Guide to children’s participation in decisions about their health  

What is meaningful participation?

There are different principles that can help professionals to promote meaningful participation of children in decision-making processes. In this context, meaningful should be understood as involving children in a manner that is respectful, ethical and constructive.

These principles are listed as basic requirements for the implementation of the right of the child to be heard under General Comment 12 of the UNCRC (paragraph 134).

Participation in decision-making processes should be:

Transparent and informative

From the start, professionals should inform children about their right to be involved in decisions about their health. This means ensuring children understand their own role, their parents’ and that of professionals; and how decisions will take place. 

Relevant

Children should be able to give their opinion and contribute to decisions and processes that build on their own knowledge and focus on issues, which are relevant to their lives. This also means that children should be involved in ways, at levels and at a pace appropriate to their capacities and interests.

Child friendly

Child-friendly approaches should include allocating sufficient time to communicate effectively with children, developing professionals’ attitude to children and to child participation itself, their capacity to adapt, as well as ensuring the availability of supportive resources, such as child-friendly information materials and an adequate physical environment.

Safe and sensitive to risk

Adults working with children have a duty of care. Professionals must take every precaution to minimise the risks to children of abuse and exploitation and any other negative consequences of participation. Professionals should be aware of and adhere to their legal and ethical responsibilities in line with their agency’s Code of Conduct and Child Safeguarding Policy.

Participation is supported by training of adults

Professionals working with children must have the knowledge and capacity to facilitate meaningful children’s participation.

Inclusive

Children’s participation must provide opportunities for children in vulnerable situations to be involved and should challenge existing patterns of discrimination. This means that participation should be flexible enough to respond to the needs, expectations and situations of different groups of children, taking into account their age range, gender and abilities. Professionals must be sensitive to the cultures of all children participating.

Respectful

Children should be treated with respect and provided with genuine opportunities to express their views and to be listened to. Professionals should also respect, and gain an understanding of, the family, school and cultural context of children’s lives. Participation should be a way to help children build knowledge, skills, self-esteem and confidence.

Voluntary

Children should have the possibility to choose the extent to which they want to be involved and the right to withdraw from any process, at any given time. Different children at different times might prefer to have varying degrees of involvement or responsibility. The level of involvement can differ from child to child and between circumstances. The child’s wishes in this regard should be respected.

Accountable

Following their participation, children must be provided with feedback and/or follow up regarding how their views have been interpreted and used, and how they have influenced any outcomes.
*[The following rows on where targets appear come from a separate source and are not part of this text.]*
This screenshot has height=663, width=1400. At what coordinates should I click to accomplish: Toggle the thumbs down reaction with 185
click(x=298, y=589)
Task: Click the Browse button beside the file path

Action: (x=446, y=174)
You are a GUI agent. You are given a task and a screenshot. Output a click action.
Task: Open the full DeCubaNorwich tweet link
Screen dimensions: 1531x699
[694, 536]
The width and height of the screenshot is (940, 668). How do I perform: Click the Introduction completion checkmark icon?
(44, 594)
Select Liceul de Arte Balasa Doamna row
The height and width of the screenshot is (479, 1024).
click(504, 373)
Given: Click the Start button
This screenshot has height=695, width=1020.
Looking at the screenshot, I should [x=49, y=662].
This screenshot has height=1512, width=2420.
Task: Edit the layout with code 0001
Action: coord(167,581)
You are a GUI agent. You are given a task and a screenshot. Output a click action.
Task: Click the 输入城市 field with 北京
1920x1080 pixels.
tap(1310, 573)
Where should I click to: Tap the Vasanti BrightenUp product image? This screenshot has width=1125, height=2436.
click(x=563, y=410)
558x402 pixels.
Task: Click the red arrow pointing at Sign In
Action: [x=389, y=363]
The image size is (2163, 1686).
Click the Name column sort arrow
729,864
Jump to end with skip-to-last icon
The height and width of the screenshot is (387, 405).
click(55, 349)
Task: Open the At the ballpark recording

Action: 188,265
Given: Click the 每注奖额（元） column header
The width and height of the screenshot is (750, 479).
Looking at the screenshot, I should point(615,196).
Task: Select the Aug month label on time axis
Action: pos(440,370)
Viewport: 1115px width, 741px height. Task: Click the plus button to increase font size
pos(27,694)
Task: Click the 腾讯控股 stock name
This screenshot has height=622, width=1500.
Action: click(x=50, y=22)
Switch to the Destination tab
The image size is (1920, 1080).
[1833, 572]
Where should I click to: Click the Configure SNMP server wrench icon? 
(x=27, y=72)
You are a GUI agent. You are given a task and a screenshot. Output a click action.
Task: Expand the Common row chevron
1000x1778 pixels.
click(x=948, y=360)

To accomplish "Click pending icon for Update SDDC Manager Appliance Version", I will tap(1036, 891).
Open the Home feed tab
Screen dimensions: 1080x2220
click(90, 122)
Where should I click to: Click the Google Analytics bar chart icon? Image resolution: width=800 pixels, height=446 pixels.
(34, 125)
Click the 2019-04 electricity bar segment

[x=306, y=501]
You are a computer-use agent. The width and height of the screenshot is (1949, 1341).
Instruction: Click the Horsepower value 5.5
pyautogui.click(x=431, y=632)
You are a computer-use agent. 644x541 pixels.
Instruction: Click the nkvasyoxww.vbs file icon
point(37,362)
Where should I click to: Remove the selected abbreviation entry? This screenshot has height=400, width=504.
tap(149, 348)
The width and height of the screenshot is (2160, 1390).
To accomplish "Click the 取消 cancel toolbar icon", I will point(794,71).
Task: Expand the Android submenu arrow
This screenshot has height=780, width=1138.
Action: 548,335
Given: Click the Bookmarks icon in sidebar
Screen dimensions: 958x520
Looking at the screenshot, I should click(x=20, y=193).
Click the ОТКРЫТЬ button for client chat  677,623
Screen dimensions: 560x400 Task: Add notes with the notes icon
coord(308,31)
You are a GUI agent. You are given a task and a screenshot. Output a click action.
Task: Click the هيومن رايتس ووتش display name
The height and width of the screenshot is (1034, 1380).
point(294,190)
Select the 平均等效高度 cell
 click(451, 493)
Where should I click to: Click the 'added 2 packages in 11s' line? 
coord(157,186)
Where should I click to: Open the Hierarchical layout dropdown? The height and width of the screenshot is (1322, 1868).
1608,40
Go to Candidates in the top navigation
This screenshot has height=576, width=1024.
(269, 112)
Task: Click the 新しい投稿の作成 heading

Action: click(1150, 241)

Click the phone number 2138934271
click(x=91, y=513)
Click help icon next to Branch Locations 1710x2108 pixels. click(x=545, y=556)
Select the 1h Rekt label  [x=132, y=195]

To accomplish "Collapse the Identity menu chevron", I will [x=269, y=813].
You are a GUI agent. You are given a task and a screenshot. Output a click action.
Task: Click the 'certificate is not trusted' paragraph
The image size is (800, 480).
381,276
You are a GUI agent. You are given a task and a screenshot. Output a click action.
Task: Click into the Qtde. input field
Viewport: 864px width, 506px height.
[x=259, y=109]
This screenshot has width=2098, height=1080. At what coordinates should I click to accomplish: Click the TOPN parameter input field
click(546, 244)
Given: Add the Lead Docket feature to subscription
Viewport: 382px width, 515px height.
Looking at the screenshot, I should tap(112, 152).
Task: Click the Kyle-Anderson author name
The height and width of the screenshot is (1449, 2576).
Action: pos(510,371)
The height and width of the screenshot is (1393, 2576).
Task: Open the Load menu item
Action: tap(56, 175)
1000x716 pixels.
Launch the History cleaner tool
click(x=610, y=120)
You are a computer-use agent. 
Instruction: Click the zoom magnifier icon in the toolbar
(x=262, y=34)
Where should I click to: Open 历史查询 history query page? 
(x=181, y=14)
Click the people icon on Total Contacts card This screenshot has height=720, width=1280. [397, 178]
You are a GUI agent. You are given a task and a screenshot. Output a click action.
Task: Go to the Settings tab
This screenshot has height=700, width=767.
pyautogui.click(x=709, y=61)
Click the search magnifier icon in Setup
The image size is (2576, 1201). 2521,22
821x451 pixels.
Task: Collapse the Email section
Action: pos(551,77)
Children’s participation is not a one-off event

Participation is a continuous process and does not stop with children’s views being expressed, it also involves adults - notably health professionals and parents - and children co-producing decisions. Understanding participation in this way encourages children and adults to work together for meaningful participation. Participation contributes to improving practices by developing more effective partnerships with health care professionals.

 

Children’s participation should be based on their evolving capacities

Children’s participation should be based on their evolving capacities: The concept of the evolving capacities of the child is fundamental and enshrined in the Convention on the Rights of the Child as it recognises children’s developmental characteristics and needs, their competencies and emerging personal autonomy (LansdownLansdown, G. (2005). The evolving capacities of the child. UNICEF Innocenti Research Centre.).  Children’s age, maturity, but also their life experiences should be taken into account when enabling a child to participate. This is not to say that young children should not participate, but that as children grow and develop, they should be ever more involved in decisions. The practical implication of this is that even if a child does not yet have fully developed capacity for all types of decisions and participation, that does not mean that they lack any capacity for taking of decisions. 

 

Participation should contribute to achieving the best interests of the child

The principle of the best interests of the child is enshrined in the UNCRC and is crucial to any decision that concerns children. This principle, closely linked to the evolving capacities principle, places children at the centre of the decision-making process, looking at what is best for each individual child, taking into account their age, maturity, personal characteristics, but also the short, medium and long-term consequences of a given treatment and intervention to the life of that particular child. The child's best interests must not be seen as limiting his or her right to participate; on the contrary, the child's participation is a means of achieving his or her best interests.